MATERIAL SUPPLIED:
- - - - -
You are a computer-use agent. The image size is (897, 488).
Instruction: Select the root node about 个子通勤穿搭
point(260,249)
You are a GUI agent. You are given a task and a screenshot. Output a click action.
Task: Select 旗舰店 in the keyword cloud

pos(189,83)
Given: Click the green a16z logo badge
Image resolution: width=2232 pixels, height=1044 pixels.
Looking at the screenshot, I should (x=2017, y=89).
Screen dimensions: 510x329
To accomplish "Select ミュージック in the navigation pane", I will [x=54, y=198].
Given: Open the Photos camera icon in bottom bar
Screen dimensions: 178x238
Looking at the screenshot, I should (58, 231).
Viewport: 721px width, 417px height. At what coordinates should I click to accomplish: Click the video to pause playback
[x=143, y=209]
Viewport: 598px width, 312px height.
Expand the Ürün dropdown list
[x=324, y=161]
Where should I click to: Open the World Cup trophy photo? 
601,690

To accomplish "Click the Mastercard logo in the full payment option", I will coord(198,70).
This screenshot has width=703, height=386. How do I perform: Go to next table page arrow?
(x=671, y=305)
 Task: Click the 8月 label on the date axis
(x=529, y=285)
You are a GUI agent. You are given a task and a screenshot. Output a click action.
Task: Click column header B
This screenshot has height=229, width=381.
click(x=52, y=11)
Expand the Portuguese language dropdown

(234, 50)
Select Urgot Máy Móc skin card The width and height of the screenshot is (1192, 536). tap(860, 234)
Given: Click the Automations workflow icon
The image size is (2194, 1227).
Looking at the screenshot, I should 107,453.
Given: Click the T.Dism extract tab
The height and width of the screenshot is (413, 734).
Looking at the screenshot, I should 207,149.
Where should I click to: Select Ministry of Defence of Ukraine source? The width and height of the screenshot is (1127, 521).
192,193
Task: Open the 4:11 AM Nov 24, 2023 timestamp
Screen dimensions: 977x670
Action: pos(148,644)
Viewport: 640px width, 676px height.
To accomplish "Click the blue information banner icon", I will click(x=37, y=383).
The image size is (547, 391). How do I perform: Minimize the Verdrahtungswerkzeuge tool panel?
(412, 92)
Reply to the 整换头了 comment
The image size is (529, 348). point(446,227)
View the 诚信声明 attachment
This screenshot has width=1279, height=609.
- - - - -
YOUR GOAL: Each line, from the one that holds "The image size is (547, 391)." through the last line of the entries, must be repeated exactly. Leave out everything else.

SOLUTION FOR THIS PROBLEM:
The image size is (547, 391). How do I perform: Minimize the Verdrahtungswerkzeuge tool panel?
(412, 92)
Reply to the 整换头了 comment
The image size is (529, 348). point(446,227)
View the 诚信声明 attachment
This screenshot has width=1279, height=609.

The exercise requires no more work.